Fig. 2.  (a) Soil Moisture Active-Passive (SMAP) 0-5 cm volumetric soil moisture retrieval valid 1223 UTC 9 Mar 2016, and (b) corresponding SPoRT-Land Information System (LIS) 0-10 cm volumetric soil moisture analysis valid 1200 UTC 9 Mar 2016.

The SPoRT-LIS total column relative soil moisture (RSM) has been found to qualitatively correlate with areas of river/areal flooding when exceeding ~60% across northern Alabama.  The depiction of total column RSM from the early morning of 10 March shows a large area exceeding 65% (blue  shading in Fig. 3a) across eastern Texas, northern Louisiana, and southern/central Arkansas.  The weekly change in total column RSM (Fig. 3b) highlights the regions that experienced the largest increases in soil moisture in response to the heavy rainfall.  As the soil approaches saturation/field capacity, most new rainfall goes directly to runoff, thereby exacerbating the flooding situation.


Fig. 3.  SPoRT-LIS analysis valid 1200 UTC 10 Mar 2016 of (a) total column relative soil moisture (RSM), and (b) one-week change in total column RSM.
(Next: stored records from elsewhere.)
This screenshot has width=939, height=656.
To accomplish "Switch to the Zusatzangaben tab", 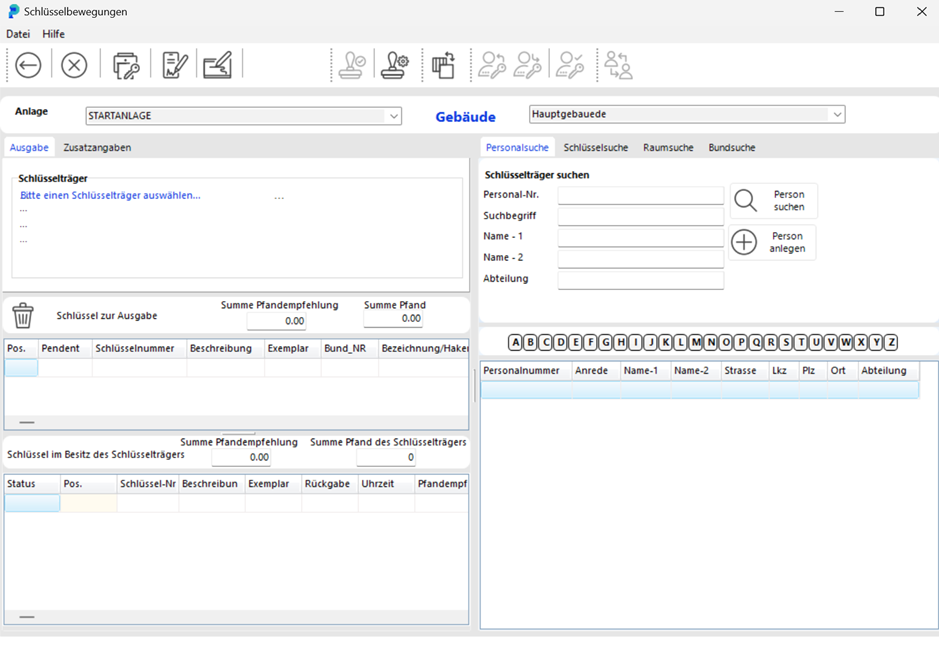I will pos(97,148).
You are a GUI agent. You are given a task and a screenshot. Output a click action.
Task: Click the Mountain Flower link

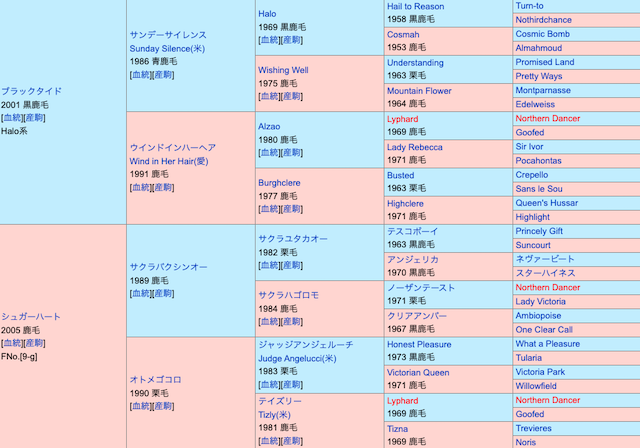tap(419, 90)
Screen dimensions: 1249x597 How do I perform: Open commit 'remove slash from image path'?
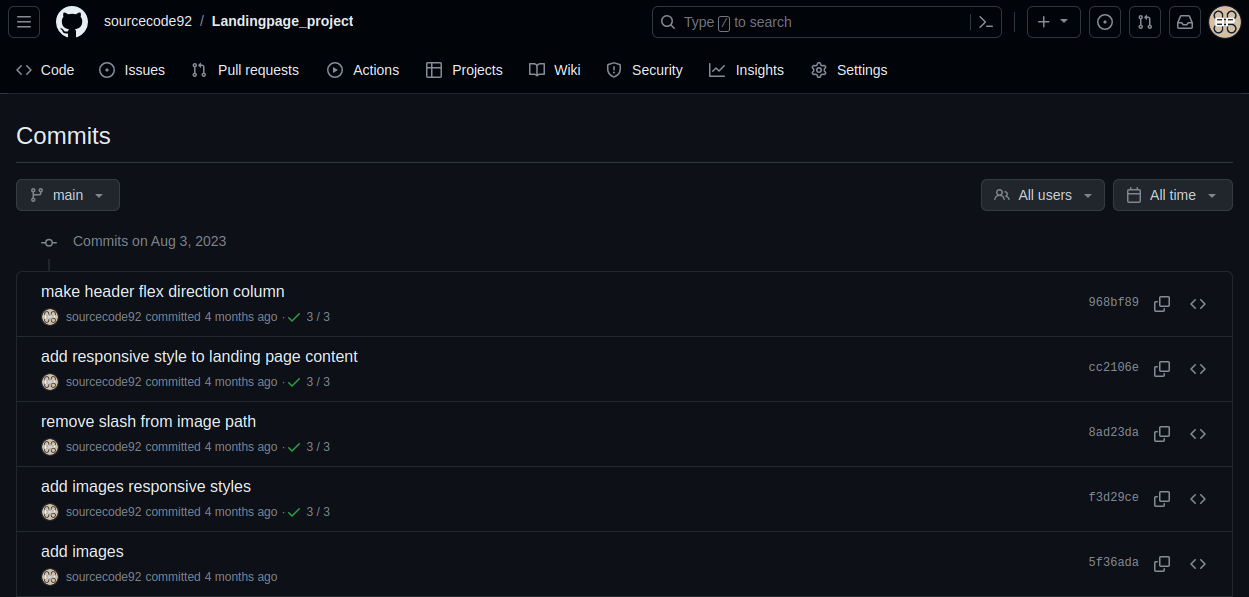148,421
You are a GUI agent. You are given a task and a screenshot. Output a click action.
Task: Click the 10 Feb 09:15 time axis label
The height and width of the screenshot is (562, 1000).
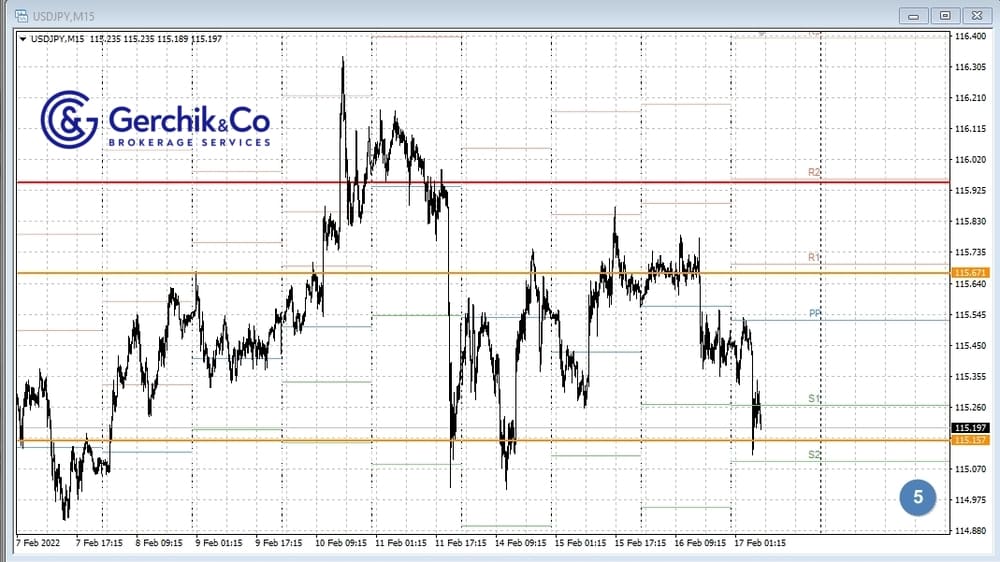[340, 544]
Another product available from the real-time SPoRT-LIS is the total column RSM percentile, which shows how anomalous the current soil moisture conditions are relative to a historical, 33-year climatological database of modeled soil moisture. The percentile product from the morning of 10 March (Fig. 4) shows that areas of eastern Texas and northwestern Louisiana (and a few other spots) exceed the 98th percentile for the current day — indicating that these present-day soil moisture values are about the most moist it has been in the last 33+ years for 10 March.

Notice that there are a few anomalous “bulls-eyes” of dry percentiles in southern/eastern Arkansas.  These areas are caused by corrupt input precipitation data driving the SPoRT-LIS land surface model simulation.  The issue is currently being corrected by the operational organizations managing the rain gauge input.  However, it should be noted that SPoRT is working to implement near real-time data assimilation of the SMAP Level 2 soil moisture retrievals into its LIS simulation.  Routine assimilation of SMAP satellite soil moisture will help correct anomalies caused by poor input precipitation, thereby resulting in more robust soil moisture analyses for situational awareness and disaster-response applications.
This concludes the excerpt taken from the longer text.